Folgt dem Bass!

■ Das DJ-Duo Kemistry & Storm, heute im Mojo zu Gast, über Drum'n'Bass, wie man tanzt und wie man auflegt

Seit zwei Jahren reisen die beiden Metalheadz-Mitbegründerinnen Kemistry & Storm durch die halbe Welt, sind Resident-DJs in Berlin und haben soeben ihr DJ-Kicks-Album für das in Hamburg und Berlin ansässige Label K7 aufgenommen. Eine sorgfältige Mixtur, die verschiedene Stile der aktuellen Drum'n'Bass-Szene präsentiert. Im Gespräch reden sie über die Entwicklungen des Genres, unvergessene Auflegeerlebnisse und ihren unermüdlichen Enthusiasmus.

taz hamburg: Eure Freude am Drum'n'Bass-DJing scheint ungebrochen zu sein. Werdet ihr nicht auch mal müde?

Kemistry: Müde schon, aber nie mit Drum'n'Bass. Seit wir so etwas wie professionelle DJs geworden sind, das heißt, davon leben und international gebucht werden, verändert sich der Blickwinkel. Es ist ja nicht überall so wie in Deutschland oder England, wo die Musikszene seit langem mit Drum'n'Bass vertraut ist. Neulich waren wir in Israel. Da ist das alles noch ziemlich neu, und so etwas wirkt sich immer positiv auf unsere Abende aus, wenn wir spüren, daß wir den Leuten was Unvertrautes anbieten.

Wollen die Menschen auf der Tanzfläche nicht immer das hören, was sie gewohnt sind?
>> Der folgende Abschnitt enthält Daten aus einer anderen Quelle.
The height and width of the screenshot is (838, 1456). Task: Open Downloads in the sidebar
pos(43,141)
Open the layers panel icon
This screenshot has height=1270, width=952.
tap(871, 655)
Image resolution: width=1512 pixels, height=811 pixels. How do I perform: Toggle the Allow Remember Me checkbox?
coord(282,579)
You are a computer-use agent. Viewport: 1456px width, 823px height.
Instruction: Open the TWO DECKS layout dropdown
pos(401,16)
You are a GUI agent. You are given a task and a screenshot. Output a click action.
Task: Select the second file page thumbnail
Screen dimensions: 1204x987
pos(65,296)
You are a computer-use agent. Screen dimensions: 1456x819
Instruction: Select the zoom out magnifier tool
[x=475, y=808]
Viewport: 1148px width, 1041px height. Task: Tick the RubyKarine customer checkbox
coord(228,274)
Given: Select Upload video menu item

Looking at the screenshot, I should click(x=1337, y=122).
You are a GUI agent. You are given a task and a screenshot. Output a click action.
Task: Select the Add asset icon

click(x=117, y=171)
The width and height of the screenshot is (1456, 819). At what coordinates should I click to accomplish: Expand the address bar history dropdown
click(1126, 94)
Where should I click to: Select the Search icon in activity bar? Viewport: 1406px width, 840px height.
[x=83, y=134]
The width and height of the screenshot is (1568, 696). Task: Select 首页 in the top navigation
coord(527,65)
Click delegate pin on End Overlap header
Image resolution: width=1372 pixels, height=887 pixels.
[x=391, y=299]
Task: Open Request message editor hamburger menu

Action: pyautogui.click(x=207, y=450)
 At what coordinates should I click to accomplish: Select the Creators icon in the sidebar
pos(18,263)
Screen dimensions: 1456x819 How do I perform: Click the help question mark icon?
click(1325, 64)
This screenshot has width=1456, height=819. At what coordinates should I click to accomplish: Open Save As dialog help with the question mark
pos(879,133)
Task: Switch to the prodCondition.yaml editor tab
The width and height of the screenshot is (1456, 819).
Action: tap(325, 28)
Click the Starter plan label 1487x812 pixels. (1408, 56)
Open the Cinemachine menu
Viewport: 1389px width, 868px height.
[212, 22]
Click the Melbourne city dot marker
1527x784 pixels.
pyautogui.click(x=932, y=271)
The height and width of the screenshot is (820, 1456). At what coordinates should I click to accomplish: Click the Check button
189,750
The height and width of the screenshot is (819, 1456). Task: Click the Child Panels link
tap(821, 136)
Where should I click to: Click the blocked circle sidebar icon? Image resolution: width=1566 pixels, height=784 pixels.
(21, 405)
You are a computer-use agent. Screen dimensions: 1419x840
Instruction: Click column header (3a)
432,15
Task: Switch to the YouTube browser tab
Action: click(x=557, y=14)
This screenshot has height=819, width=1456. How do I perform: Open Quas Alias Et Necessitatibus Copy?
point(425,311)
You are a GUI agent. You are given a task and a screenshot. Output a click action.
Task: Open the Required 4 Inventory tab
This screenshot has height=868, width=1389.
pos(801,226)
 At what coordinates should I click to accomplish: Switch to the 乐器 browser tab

Kemistry: Ja. Aber ein bißchen Drum'n'Bass gehört haben sicherlich die meisten schon. Dennoch gibt es so lustige Situationen, daß irgendwo auf der Welt einige Leute völlig verwirrt sind über die rasante Geschwindigkeit und uns fragen, wie man dazu überhaupt tanzen kann. Dann sagen wir immer: „Folgt ganz einfach der Basslinie, wenn ihr auf die Drums achtet, seit ihr in einer Stunde tot.“

Hier in Deutschland spricht man von einer Drum'n'Bass-Krise. Stimmt das?

Storm: Darüber muß ich immer etwas schmunzeln. Zunächst einmal würde ich sagen, daß sich dahinter der ganze Medienhype verbirgt. Das ist in England so gewesen. Als alles ganz neu und innovativ war und Musiker wie Goldie, Photek und Roni Size plötzlich irgendwo auftauchten, sind alle total durchgedreht, als wäre die Musik der Style des Jahrtausends. Dann haben die Jungs sich wieder zurückgezogen, um beharrlich weiterzuarbeiten, und zack, gab es den neuen Hype um Speed Garage. Das ist wohl normal.

Also keine Krise?

Kemistry: Auf keinen Fall, sonst könnten wir gar nicht mehr so leidenschaftlich weitermachen. Die Musik kommt schließlich zu uns, da wir nicht selber produzieren. Wir erleben einen ständigen Wandel. Da Drum'n'Bass so komplex ist, gab es neben den Einflüssen der unterschiedlichen Stilrichtungen, wie Jazz oder Soul, auch große Veränderungen im Rhythmus. Man muß nur an die ganze Dark-Phase denken, die wiederum vom ravigen Two-Step abgelöst wurde.

Ihr habt mehrfach gesagt, daß ihr momentan noch kein Interesse daran habt, selber zu produzieren. Nun habt ihr soeben euer erstes DJ-Kicks-Album aufgenommen, einen reinen Sampler. Die Idee müßte euch sehr entgegenkommen.

Kemistry: Klar. Das hat uns superviel Spaß gemacht. Schließlich nehmen wir das DJ-Ding sehr ernst. Das bedeutet, fein zu selektieren und perfekt zu mixen. Dabei machst du aus zwei Tracks einen ganz neuen.

Ihr habt also auf DJ-Kicks euer perfektes Set zusammengemixt?

Storm: Sicher, aber das war eine recht schweißtreibende Angelegenheit. Wir haben ständig gezittert, daß die Mixe danebengehen. Wenn du da einen Mix verpatzt, mußt du wieder von vorne anfangen, weil das Album aus einem Guß ist. Zu Hause haben wir dann feierlich die CD angehört. Weil wir so angespannt waren, haben wir schnell den Staubsauger angeschmissen und sind damit durch die Wohnung gerast.